Em tempos de coronavírus, é um pouco estranho dizer que um vírus tenha sido responsável por salvar a vida de alguém. Mas foi exatamente isso que aconteceu em um caso recentemente reportado à revista eletrônica Nature Communications. O artigo da alguns detalhes de como tudo aconteceu, especialmente o porquê dos médicos terem optado por aplicar um supervírus em uma vítima de bomba.
Vírus podem ser uma grande dor de cabeça, como a pandemia tem mostrado. Esses microrganismos podem matar, o que nesse caso específico foi uma boa coisa. Acontece que a vítima, uma mulher de 30 anos, desenvolveu uma superbactéria em um ferimento causado por bomba. Para entender o conceito de superbactérias, basta entender que se trata de microrganismos que não são sensíveis aos antibióticos existentes. Isto significa, em outras palavras, que não havia remédio para o caso em questão e o desfecho poderia ser a amputação do membro atingido, ou a morte.
Tudo começou em 2016, quando a mulher sobreviveu a um atentado suicida em Bruxelas. Os danos em seu corpo foram extensos, ao ponto de causar uma parada cardíaca durante sua internação. Depois de procedimentos invasivos e dolorosos, como a remoção de parte de sua pélvis, seu quadro foi considerado estável. Tudo parecia resolvido e, embora fosse precisar de muita ajuda para retomar a vida, a vítima parecia estar se encaminhando para a alta hospitalar. Quatro dias depois, no entanto, o pior aconteceu.
Uma das feridas causadas pela bomba, segundo o artigo, desenvolveu uma superbactéria. A esta altura, a mulher já havia recebido todos os cursos de antibióticos possíveis, mas nada havia dado resultado. Como tentativa de tratar o problema, os médicos chegaram a aplicar um auto enxerto muscular na área afetada. Em questão de dias, no entanto, o enxerto necrosou. A situação já era desesperadora quando os médicos decidiram usar o tratamento com o vírus.

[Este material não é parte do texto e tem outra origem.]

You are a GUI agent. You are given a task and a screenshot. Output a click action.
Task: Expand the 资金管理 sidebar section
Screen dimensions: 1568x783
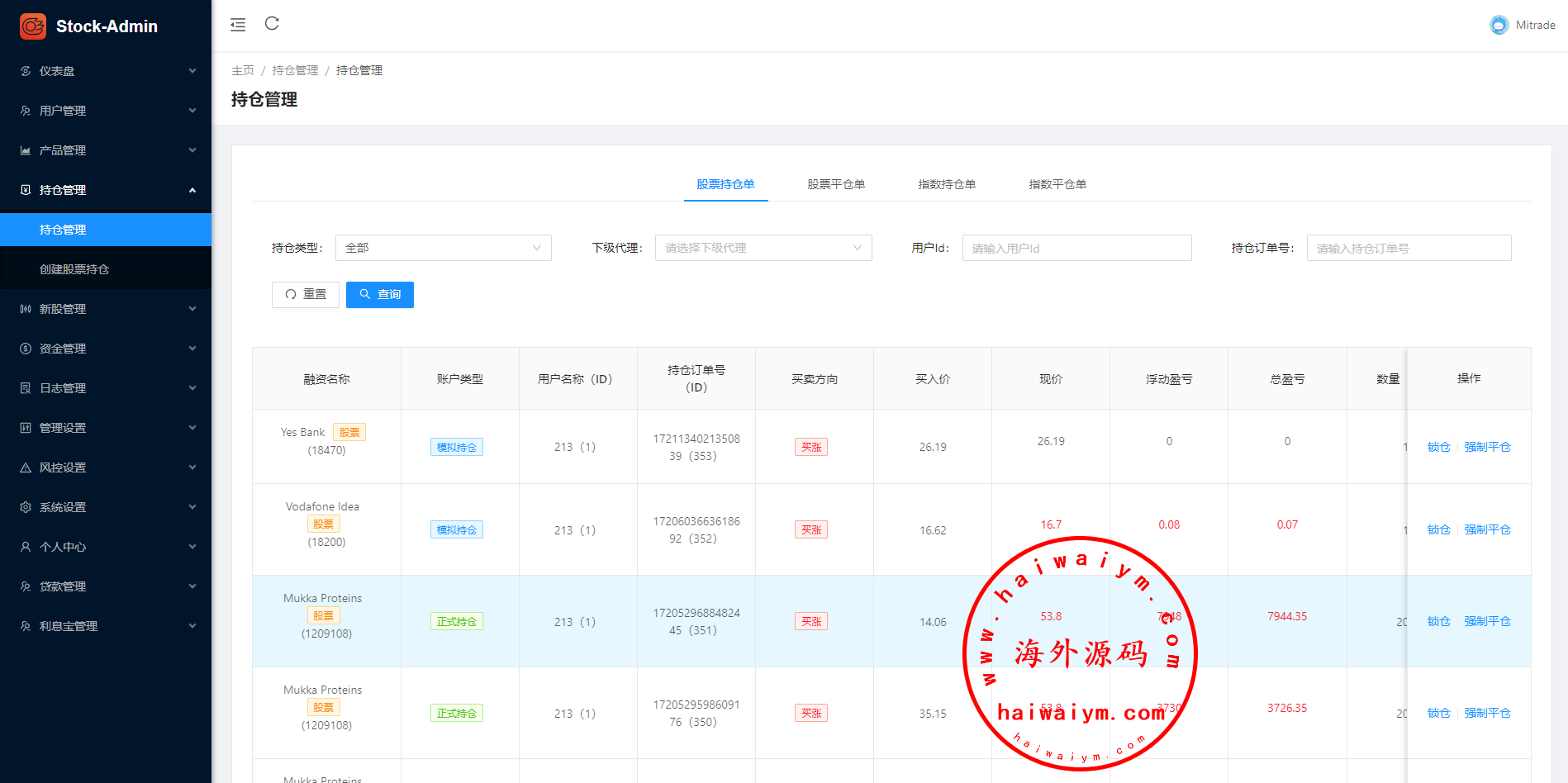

A ideia pode parecer revolucionária, e talvez seja, mas não é uma novidade. Em 1919, o microbiologista francês Félix d’Hérelle, já usava esse tratamento para quadros de resistência de bactérias. Na época, a técnica foi desenvolvida pela falta de antibióticos. Hoje existem vários tipos de antibióticos, mas também um aumento de bactérias resistentes a eles.
“Os bacteriófagos, também conhecidos como fagos, sobrevivem infectando bactérias, replicando e saindo de seu hospedeiro, o que destrói a bactéria”, explicou Kevin Doxzen, estudante de pós-doutorado Hoffmann na Universidade do Estado do Arizona, em um artigo em 2021. Uma das coisas mais positivas sobre os vírus bacteriófagos é sua capacidade em se adaptar.
No caso relatado no artigo, por exemplo, os pesquisadores encontraram um tipo ideal para combater a bactéria Klebsiella, que havia sido identificada na ferida em questão. Mas o procedimento não é tão simples quanto pegar um vírus e aplicar na ferida. Os médicos precisaram fazer o procedimento algumas vezes no laboratório, até selecionar os vírus mais adequados.
Para conseguir realizar o procedimento, os médicos precisaram convencer o Conselho Ético do hospital e conseguiram porque se tratava da última opção de tratamento possível. A paciente também foi consultada e deu consentimento, tornando o procedimento possível. Em 3 meses de tratamento, com o vírus e antibióticos, a mulher já estava muito melhor de saúde. O tratamento resultou no controle total da infecção, além da remissão da bactéria.